About this exercise:
Restate the records so that not a single word differs.
========
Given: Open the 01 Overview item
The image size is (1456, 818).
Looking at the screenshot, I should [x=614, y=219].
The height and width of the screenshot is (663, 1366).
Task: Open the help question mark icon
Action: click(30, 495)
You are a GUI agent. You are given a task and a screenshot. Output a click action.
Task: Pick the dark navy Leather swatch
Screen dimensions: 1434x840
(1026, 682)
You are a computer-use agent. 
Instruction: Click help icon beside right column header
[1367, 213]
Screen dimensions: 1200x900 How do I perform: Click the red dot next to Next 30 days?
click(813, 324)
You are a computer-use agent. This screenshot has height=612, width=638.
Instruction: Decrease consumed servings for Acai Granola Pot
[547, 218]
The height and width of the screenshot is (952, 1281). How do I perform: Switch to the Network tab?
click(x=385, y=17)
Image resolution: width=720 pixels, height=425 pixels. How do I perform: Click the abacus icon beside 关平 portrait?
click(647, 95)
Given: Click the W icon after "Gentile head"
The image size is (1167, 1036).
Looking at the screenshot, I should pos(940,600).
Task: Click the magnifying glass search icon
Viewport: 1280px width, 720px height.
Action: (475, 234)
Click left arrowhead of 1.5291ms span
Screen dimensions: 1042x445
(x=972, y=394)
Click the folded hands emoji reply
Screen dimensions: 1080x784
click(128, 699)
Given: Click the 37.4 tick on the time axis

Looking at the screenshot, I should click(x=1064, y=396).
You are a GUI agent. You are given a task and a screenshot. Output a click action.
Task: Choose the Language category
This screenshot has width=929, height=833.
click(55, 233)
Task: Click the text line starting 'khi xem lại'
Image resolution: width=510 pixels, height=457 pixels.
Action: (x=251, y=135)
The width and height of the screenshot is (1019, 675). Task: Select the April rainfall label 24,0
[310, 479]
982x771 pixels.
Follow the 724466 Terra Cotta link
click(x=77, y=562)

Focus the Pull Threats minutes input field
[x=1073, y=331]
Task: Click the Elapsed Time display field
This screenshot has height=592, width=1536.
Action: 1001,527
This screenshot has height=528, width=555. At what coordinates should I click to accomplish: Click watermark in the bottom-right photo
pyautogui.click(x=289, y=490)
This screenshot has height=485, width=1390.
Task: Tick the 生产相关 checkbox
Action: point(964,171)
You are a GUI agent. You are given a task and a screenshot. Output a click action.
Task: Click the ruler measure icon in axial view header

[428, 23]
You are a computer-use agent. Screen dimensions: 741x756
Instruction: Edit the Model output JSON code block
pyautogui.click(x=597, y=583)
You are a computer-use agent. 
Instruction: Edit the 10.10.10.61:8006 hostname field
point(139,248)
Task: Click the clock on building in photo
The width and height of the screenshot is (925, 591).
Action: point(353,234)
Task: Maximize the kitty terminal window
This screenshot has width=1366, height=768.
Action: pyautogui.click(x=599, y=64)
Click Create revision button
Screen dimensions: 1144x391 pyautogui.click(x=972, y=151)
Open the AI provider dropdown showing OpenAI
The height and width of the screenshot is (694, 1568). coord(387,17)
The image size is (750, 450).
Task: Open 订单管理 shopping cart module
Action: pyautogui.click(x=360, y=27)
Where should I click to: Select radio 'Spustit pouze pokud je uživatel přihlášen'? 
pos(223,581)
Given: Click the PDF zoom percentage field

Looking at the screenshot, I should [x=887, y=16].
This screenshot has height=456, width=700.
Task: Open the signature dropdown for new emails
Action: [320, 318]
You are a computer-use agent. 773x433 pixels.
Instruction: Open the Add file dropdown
========
Solution to this task:
Given: Open the 01 Overview item
The image size is (1456, 818).
Looking at the screenshot, I should [x=614, y=219].
The height and width of the screenshot is (663, 1366).
Task: Open the help question mark icon
Action: click(30, 495)
You are a GUI agent. You are given a task and a screenshot. Output a click action.
Task: Pick the dark navy Leather swatch
Screen dimensions: 1434x840
(1026, 682)
You are a computer-use agent. 
Instruction: Click help icon beside right column header
[1367, 213]
Screen dimensions: 1200x900 How do I perform: Click the red dot next to Next 30 days?
click(813, 324)
You are a computer-use agent. This screenshot has height=612, width=638.
Instruction: Decrease consumed servings for Acai Granola Pot
[547, 218]
The height and width of the screenshot is (952, 1281). How do I perform: Switch to the Network tab?
click(x=385, y=17)
Image resolution: width=720 pixels, height=425 pixels. How do I perform: Click the abacus icon beside 关平 portrait?
click(647, 95)
Given: Click the W icon after "Gentile head"
The image size is (1167, 1036).
Looking at the screenshot, I should pos(940,600).
Task: Click the magnifying glass search icon
Viewport: 1280px width, 720px height.
Action: (475, 234)
Click left arrowhead of 1.5291ms span
Screen dimensions: 1042x445
(x=972, y=394)
Click the folded hands emoji reply
Screen dimensions: 1080x784
click(128, 699)
Given: Click the 37.4 tick on the time axis

Looking at the screenshot, I should click(x=1064, y=396).
You are a GUI agent. You are given a task and a screenshot. Output a click action.
Task: Choose the Language category
This screenshot has width=929, height=833.
click(55, 233)
Task: Click the text line starting 'khi xem lại'
Image resolution: width=510 pixels, height=457 pixels.
Action: (x=251, y=135)
The width and height of the screenshot is (1019, 675). Task: Select the April rainfall label 24,0
[310, 479]
982x771 pixels.
Follow the 724466 Terra Cotta link
click(x=77, y=562)

Focus the Pull Threats minutes input field
[x=1073, y=331]
Task: Click the Elapsed Time display field
This screenshot has height=592, width=1536.
Action: 1001,527
This screenshot has height=528, width=555. At what coordinates should I click to accomplish: Click watermark in the bottom-right photo
pyautogui.click(x=289, y=490)
This screenshot has height=485, width=1390.
Task: Tick the 生产相关 checkbox
Action: point(964,171)
You are a GUI agent. You are given a task and a screenshot. Output a click action.
Task: Click the ruler measure icon in axial view header

[428, 23]
You are a computer-use agent. Screen dimensions: 741x756
Instruction: Edit the Model output JSON code block
pyautogui.click(x=597, y=583)
You are a computer-use agent. 
Instruction: Edit the 10.10.10.61:8006 hostname field
point(139,248)
Task: Click the clock on building in photo
The width and height of the screenshot is (925, 591).
Action: point(353,234)
Task: Maximize the kitty terminal window
This screenshot has width=1366, height=768.
Action: pyautogui.click(x=599, y=64)
Click Create revision button
Screen dimensions: 1144x391 pyautogui.click(x=972, y=151)
Open the AI provider dropdown showing OpenAI
The height and width of the screenshot is (694, 1568). coord(387,17)
The image size is (750, 450).
Task: Open 订单管理 shopping cart module
Action: pyautogui.click(x=360, y=27)
Where should I click to: Select radio 'Spustit pouze pokud je uživatel přihlášen'? 
pos(223,581)
Given: Click the PDF zoom percentage field

Looking at the screenshot, I should [x=887, y=16].
This screenshot has height=456, width=700.
Task: Open the signature dropdown for new emails
Action: [320, 318]
You are a computer-use agent. 773x433 pixels.
Instruction: Open the Add file dropdown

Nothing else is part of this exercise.